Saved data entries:
Content starts
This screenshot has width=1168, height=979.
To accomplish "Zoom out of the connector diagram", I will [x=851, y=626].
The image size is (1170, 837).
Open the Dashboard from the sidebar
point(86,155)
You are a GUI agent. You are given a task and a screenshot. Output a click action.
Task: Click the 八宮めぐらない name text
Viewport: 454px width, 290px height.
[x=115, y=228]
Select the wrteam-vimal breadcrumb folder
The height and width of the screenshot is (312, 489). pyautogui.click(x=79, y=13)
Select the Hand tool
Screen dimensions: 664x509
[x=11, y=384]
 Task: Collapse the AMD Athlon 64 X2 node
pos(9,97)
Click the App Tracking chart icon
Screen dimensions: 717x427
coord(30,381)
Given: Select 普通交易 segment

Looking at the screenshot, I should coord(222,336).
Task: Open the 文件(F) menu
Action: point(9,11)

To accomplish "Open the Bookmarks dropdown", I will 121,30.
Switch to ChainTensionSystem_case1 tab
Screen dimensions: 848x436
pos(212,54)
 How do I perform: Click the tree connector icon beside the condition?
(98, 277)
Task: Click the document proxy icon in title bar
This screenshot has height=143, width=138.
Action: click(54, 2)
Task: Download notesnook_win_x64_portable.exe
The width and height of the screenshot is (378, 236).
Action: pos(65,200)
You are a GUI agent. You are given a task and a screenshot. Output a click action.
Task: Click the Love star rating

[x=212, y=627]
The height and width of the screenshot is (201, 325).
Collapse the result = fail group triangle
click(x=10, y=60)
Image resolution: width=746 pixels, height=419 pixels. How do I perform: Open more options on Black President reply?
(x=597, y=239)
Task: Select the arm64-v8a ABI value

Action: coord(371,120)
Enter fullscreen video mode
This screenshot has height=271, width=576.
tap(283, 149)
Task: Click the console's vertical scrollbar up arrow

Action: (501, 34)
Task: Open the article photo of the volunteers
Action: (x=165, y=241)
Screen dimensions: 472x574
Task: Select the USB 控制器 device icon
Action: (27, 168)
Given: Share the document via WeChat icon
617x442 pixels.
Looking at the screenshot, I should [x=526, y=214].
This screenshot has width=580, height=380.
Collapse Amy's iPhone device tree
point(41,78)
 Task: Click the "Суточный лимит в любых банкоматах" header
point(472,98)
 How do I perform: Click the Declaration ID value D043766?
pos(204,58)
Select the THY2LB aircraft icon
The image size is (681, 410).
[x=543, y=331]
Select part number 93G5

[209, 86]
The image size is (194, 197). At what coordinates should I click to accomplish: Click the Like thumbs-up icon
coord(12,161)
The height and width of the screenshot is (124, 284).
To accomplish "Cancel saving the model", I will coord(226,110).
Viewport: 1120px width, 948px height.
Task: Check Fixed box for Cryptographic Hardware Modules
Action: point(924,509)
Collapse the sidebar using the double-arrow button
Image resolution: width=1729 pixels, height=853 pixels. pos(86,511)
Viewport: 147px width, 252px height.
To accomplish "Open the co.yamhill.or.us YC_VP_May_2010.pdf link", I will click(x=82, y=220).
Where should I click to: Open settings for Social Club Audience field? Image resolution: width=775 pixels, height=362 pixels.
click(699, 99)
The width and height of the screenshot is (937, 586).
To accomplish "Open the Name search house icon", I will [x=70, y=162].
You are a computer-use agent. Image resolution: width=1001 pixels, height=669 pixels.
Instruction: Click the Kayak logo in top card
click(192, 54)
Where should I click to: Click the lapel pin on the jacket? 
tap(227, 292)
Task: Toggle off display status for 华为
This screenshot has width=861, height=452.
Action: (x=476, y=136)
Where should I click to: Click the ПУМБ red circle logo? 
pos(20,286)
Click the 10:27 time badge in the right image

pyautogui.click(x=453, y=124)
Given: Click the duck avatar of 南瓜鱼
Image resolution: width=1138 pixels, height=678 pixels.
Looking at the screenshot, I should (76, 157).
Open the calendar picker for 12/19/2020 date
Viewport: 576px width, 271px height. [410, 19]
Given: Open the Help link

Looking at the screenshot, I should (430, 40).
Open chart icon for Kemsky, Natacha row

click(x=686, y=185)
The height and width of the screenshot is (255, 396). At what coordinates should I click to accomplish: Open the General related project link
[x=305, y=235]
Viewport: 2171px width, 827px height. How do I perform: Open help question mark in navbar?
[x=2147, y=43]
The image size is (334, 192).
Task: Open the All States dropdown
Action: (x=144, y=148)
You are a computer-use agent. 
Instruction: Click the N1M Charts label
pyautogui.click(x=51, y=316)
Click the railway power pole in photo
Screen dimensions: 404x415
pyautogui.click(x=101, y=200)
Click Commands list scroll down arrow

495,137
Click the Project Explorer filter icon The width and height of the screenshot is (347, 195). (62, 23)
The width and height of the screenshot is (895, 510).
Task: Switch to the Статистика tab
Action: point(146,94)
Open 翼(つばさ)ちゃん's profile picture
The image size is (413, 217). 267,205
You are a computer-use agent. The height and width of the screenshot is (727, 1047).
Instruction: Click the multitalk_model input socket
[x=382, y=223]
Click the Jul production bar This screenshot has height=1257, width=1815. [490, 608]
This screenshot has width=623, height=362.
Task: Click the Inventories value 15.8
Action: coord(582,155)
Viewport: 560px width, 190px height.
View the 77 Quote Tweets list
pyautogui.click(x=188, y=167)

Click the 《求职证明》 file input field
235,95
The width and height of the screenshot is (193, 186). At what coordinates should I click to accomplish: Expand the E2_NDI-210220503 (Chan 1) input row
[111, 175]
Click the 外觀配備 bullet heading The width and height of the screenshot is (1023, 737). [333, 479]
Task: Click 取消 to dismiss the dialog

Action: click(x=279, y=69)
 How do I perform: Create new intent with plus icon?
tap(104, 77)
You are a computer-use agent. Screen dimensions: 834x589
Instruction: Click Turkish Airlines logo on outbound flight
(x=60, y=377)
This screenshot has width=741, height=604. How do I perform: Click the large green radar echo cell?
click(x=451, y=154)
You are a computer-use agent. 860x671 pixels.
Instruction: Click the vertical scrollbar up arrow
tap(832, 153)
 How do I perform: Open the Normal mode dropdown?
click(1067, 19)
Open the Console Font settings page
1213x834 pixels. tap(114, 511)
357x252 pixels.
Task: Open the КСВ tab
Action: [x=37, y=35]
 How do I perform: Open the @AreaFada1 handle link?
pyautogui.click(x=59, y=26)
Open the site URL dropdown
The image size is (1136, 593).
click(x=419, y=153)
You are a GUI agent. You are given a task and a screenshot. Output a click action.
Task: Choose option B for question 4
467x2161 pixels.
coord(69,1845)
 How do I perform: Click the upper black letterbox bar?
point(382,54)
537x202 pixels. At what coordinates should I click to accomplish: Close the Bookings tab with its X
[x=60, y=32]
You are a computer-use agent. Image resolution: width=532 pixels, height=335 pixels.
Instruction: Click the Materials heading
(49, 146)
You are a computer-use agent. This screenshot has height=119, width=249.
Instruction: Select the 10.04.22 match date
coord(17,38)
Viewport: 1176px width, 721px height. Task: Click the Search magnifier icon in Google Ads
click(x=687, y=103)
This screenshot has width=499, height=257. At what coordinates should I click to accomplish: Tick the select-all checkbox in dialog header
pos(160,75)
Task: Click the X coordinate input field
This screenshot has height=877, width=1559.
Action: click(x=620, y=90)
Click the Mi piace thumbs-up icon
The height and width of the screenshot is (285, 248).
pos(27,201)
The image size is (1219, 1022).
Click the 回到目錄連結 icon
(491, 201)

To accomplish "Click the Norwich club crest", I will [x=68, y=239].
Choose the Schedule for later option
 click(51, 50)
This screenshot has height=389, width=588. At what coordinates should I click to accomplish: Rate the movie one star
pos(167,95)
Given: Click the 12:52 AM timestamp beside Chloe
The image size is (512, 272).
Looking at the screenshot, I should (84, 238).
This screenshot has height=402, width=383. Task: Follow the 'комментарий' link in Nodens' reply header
Content ends
### [Exercise objective]
Go to the line with "Given: Share the document via WeChat icon" in the entries above and repeat every line from there through the line with "The width and height of the screenshot is (937, 586).", exactly and with no other text.

### [Result of the task]
Given: Share the document via WeChat icon
617x442 pixels.
Looking at the screenshot, I should [x=526, y=214].
This screenshot has width=580, height=380.
Collapse Amy's iPhone device tree
point(41,78)
 Task: Click the "Суточный лимит в любых банкоматах" header
point(472,98)
 How do I perform: Click the Declaration ID value D043766?
pos(204,58)
Select the THY2LB aircraft icon
The image size is (681, 410).
[x=543, y=331]
Select part number 93G5

[209, 86]
The image size is (194, 197). At what coordinates should I click to accomplish: Click the Like thumbs-up icon
coord(12,161)
The height and width of the screenshot is (124, 284).
To accomplish "Cancel saving the model", I will coord(226,110).
Viewport: 1120px width, 948px height.
Task: Check Fixed box for Cryptographic Hardware Modules
Action: point(924,509)
Collapse the sidebar using the double-arrow button
Image resolution: width=1729 pixels, height=853 pixels. pos(86,511)
Viewport: 147px width, 252px height.
To accomplish "Open the co.yamhill.or.us YC_VP_May_2010.pdf link", I will click(x=82, y=220).
Where should I click to: Open settings for Social Club Audience field? Image resolution: width=775 pixels, height=362 pixels.
click(699, 99)
The width and height of the screenshot is (937, 586).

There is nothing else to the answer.